The Rhum field northeast of Aberdeen, which supplies around 5 percent of Britain’s gas demand, has now received a new operation license from the US Treasury, UK-listed producer Serica Energy said on Tuesday.
The license also allows Serica to complete its acquisition of BP’s 50 percent stake in the offshore field, making it a new partner of the Iranian National Oil Company which holds the other 50 percent.
Under the license which is valid until October 31, 2019 but may be renewed, Iran’s proceeds from the field will be held in an escrow account while sanctions are in place.
BP announced in May that it had halted work on Rhum as Serica said it was looking to secure a waiver from renewed US sanctions against Iran.
“Subject to the fulfillment of the conditions, the license will allow certain US and US-owned or controlled entities to provide goods, services and support involving Rhum,” Serica said in a statement on Tuesday.
The US Treasury’s Office of Foreign Assets Control (OFAC) “has also provided an assurance that non-US entities providing goods, services and support involving Rhum will not be exposed to to US secondary sanctions”, it said.
“These OFAC actions will enable production from the Rhum field to continue unaffected,” the company added.
Previous US sanctions between 2012 and 2014 forced the Rhum field to shut down.
Rhum was discovered in 1977 by a joint venture between the Iranian Oil Company UK Ltd and BP which has a long history of operation in Iran.
BP started life as the Anglo-Persian Oil Company in 1908 before parting ways with Iran and becoming British Petroleum.
The company shut down Rhum in 2010 even before the West began imposing intensified sanctions on Iran a year later. It resumed production in 2014 after securing an exemption.
US sanctions ban companies from doing business with Iran as well as transactions in dollars. Washington imposed the first round of new sanctions on May 6, with President Donald Trump pledging to zero Iran’s oil exports when the bans “ratchet up to yet another level” in November.

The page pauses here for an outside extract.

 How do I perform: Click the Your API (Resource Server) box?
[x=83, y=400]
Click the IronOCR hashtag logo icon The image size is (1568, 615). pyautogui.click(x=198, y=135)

However, a US government official said on Friday the administration is actively considering waivers on sanctions for countries that are reducing their imports of Iranian oil.
The administration is “in the midst of an internal process” of considering exceptions called SRE waivers, or significant reduction exemptions, a government official was quoted as saying.
The climbdown came after doubts grew over Saudi Arabia’s ability to replace Iran’s oil as sought by President Trump.
Iran’s Minister of Petroleum Bijan Zangeneh on Monday dismissed as “nonsense” claims by Saudi Crown Prince Mohammed bin Salman that Riyadh had met Trump’s demand.
“Bin Salman’s remarks and such bragging can only satisfy Trump. No one else will believe him. Iran’s oil cannot be replaced by Saudi Arabia nor any other country,” Zangeneh said.
“The price hike in the market is the best evidence to state that … the market faces a supply shortage and it is worried,” he added.
The minister said bin Salman’s remarks in an interview with Bloomberg on Friday were part of a psychological war against Iran and showed Saudi Arabia’s submission to US pressures.
“What the Saudis had been supplying the market with, were not from Riyadh’s spare capacity but from tapping its oil stocks,” he said.